Pryanka tinha 15 anos quando as filmagens do documentário tiveram início. Enquanto líder do grupo de dança Allhadi, recebia uma pequena bolsa monetária. Membro da Praysan desde os oito anos de idade, era uma das grandes esperanças de Amlan na quebra do ciclo do casamento infantil e na aposta de uma carreira na dança. Mas e como o filme mostra, Priyanka não foi capaz de evitar o seu destino, optando pelo casamento devido a um conjunto de abusos que sofria em casa. Este ano, Pryanka deu à luz uma menina, mantendo a difícil esperança de voltar a ser professora de dança. Mas continuará a lutar para que a sua filha não tenha um destino semelhante ao seu.

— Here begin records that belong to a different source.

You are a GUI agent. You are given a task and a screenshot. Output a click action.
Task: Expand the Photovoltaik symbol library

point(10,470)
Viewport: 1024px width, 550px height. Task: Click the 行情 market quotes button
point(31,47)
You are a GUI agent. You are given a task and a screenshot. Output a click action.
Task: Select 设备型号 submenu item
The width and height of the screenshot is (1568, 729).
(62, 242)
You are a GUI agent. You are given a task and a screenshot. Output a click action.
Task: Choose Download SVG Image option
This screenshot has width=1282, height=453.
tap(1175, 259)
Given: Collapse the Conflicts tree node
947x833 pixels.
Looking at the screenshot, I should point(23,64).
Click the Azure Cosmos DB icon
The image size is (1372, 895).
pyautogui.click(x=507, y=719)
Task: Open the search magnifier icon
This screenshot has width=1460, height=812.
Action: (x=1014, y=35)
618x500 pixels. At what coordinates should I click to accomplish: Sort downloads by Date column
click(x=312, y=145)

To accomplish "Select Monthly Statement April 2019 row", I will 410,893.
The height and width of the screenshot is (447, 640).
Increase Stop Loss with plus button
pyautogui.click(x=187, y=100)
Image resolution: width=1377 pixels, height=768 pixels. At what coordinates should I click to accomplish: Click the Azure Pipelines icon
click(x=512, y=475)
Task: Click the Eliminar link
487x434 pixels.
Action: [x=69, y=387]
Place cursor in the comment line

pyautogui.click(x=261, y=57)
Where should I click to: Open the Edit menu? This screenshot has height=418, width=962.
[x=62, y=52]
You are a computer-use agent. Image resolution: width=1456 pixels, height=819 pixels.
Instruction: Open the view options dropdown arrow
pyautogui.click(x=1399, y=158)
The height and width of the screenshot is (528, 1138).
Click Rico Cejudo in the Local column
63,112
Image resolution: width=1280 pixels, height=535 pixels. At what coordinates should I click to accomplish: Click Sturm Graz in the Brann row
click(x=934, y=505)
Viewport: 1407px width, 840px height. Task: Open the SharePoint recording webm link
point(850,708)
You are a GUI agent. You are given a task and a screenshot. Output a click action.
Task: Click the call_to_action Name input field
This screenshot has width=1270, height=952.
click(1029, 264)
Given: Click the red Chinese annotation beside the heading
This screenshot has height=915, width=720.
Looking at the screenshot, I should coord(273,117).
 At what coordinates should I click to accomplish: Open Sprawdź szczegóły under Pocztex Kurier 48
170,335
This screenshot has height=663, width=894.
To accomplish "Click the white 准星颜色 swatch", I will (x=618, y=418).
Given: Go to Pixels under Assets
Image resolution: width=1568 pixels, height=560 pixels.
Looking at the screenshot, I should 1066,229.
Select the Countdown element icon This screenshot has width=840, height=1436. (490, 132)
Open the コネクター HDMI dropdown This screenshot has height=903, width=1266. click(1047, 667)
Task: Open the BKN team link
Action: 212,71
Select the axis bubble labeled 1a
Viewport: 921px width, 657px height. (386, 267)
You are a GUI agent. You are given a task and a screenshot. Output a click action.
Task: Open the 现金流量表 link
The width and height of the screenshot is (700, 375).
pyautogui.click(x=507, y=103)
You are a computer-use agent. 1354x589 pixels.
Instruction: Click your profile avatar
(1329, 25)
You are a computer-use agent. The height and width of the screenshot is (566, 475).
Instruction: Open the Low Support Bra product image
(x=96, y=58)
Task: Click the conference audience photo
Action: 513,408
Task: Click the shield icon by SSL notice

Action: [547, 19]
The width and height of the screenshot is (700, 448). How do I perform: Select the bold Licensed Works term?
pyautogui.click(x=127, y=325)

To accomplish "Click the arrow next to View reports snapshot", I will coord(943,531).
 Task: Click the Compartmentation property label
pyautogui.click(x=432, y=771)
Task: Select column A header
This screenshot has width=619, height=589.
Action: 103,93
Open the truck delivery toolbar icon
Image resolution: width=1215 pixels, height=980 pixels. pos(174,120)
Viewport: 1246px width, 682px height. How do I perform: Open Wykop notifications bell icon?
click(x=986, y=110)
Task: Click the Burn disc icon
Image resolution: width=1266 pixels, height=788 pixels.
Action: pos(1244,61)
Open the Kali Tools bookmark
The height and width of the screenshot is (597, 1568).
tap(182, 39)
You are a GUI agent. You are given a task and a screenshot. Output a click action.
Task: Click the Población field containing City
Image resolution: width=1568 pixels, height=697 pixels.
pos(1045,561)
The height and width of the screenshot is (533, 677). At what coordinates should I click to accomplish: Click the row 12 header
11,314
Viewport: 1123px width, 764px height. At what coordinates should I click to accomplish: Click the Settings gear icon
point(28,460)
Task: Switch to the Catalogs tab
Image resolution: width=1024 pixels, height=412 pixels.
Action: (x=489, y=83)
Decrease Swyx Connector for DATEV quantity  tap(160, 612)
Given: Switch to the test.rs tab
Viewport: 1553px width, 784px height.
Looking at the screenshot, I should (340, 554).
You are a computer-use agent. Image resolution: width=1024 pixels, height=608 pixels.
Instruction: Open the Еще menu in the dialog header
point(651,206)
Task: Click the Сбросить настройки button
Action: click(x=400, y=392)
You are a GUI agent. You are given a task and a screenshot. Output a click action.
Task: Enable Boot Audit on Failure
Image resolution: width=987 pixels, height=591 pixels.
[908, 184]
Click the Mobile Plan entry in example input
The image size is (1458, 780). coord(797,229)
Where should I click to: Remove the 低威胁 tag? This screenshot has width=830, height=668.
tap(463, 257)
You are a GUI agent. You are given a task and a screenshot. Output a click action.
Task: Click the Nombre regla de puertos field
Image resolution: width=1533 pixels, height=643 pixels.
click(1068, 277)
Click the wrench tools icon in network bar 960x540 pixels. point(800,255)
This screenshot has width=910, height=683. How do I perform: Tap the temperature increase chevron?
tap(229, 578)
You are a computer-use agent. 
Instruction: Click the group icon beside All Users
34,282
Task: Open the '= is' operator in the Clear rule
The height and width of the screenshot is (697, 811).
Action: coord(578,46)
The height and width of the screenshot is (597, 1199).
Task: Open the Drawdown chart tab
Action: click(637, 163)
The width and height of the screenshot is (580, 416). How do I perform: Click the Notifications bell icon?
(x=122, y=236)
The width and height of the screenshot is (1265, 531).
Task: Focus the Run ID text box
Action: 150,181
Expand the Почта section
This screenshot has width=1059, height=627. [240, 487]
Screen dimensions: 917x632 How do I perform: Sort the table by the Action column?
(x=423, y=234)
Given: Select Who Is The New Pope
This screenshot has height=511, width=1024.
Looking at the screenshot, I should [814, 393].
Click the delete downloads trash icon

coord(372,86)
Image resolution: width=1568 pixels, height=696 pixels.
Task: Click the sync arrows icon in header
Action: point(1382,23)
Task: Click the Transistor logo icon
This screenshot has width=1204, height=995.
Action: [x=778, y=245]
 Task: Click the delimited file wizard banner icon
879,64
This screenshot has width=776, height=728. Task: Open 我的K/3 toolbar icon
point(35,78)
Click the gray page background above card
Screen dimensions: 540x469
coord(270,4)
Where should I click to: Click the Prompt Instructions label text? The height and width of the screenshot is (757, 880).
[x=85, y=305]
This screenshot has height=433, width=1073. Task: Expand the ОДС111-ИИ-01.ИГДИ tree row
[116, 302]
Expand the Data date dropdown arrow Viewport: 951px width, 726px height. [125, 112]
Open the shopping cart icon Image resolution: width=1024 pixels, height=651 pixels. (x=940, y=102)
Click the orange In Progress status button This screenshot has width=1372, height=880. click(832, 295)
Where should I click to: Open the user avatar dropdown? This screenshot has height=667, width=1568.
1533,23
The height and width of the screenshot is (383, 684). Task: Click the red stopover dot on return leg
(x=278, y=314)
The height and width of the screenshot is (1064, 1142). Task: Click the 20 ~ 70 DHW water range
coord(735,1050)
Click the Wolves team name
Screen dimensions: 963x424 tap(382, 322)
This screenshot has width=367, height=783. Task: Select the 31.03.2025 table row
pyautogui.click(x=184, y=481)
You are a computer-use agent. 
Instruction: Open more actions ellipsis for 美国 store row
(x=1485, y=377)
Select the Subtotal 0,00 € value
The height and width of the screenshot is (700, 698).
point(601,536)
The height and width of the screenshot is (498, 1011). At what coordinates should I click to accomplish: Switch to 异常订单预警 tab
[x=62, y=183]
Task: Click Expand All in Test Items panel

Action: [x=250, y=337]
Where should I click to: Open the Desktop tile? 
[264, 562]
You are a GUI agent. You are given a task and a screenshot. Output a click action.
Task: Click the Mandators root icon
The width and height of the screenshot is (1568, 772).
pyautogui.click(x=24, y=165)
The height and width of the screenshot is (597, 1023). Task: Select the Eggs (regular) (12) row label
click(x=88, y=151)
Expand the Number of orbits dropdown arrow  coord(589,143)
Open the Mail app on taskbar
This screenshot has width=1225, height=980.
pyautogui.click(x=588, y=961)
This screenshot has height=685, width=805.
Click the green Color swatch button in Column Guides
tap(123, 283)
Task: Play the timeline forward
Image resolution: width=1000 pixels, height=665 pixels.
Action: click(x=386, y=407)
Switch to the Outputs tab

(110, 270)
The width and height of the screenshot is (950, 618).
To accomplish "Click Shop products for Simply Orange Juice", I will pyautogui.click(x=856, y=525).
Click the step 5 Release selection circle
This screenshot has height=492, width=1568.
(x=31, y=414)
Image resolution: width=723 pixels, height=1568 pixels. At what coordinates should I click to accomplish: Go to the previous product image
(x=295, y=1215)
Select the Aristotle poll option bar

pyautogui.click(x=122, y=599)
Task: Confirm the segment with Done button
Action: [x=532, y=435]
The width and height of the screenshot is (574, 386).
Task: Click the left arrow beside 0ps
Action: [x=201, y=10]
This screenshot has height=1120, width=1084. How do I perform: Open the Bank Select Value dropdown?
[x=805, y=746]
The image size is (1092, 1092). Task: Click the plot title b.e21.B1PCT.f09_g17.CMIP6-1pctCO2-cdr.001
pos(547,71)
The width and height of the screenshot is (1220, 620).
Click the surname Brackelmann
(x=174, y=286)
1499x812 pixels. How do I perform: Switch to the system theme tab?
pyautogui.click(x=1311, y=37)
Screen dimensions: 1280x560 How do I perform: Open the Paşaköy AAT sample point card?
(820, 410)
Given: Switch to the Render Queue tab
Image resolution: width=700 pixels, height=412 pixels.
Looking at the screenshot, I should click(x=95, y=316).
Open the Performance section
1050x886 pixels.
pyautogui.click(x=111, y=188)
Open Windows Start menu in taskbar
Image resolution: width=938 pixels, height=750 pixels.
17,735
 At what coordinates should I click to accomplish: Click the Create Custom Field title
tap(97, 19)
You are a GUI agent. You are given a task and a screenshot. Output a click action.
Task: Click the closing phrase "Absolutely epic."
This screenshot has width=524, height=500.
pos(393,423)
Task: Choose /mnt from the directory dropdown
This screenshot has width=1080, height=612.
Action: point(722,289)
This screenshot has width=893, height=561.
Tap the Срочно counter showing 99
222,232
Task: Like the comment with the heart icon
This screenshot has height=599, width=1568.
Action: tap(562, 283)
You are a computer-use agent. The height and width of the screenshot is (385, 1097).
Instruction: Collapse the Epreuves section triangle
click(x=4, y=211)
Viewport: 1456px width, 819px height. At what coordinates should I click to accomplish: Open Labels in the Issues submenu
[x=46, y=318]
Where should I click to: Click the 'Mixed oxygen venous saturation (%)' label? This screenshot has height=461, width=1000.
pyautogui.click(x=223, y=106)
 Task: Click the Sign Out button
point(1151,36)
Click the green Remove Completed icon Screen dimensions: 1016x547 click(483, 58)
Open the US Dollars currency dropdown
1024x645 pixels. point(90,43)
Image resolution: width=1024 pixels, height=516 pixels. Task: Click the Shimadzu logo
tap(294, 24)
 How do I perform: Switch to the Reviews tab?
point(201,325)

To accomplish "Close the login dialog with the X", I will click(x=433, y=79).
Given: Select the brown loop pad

Kajal é apenas uma das nove milhões de crianças indianas que vive e trabalha no interior de um campo de tijolos. Na altura em que começaram as gravações do filme, Kajal tinha penas 12 anos, mas já passava muitas horas diárias ao sol a carregar tijolos à cabeça e nunca tinha assistido a nenhuma aula na escola. Não conseguia perceber nem letreiros nem símbolos e não sabia contar as poucas moedas que lhe davam para pagar o seu trabalho. Durante as filmagens, a sua mãe adoeceu e Kajal tornou-se na única fonte de rendimento da família. Agora com 16 anos, Kajal conta com a ajuda e persistência de Amlan para continuar com a sua educação, apesar do seu trabalho a tempo inteiro a carregar tijolos no mesmo campo onde, há duas gerações, também a sua avó trabalhava. Kajal desenvolveu, ao longo deste tempo, um interesse particular pela fotografia e é ela a responsável por ilustrar, com as fotografias que tira, as publicações realizadas pela Prayasam.

Amlan, Shika e Samil, Priyanka e Kajal são as personagens principais do documentário The Revolutionary Optimists: How far would you go to change your world?, vencedor de um prémio do Sundance Institute, uma organização sem fins lucrativos, apadrinhada por Robert Redford e que tem como principal missão a narrativa de histórias de coragem dos muitos que tentam mudar o mundo.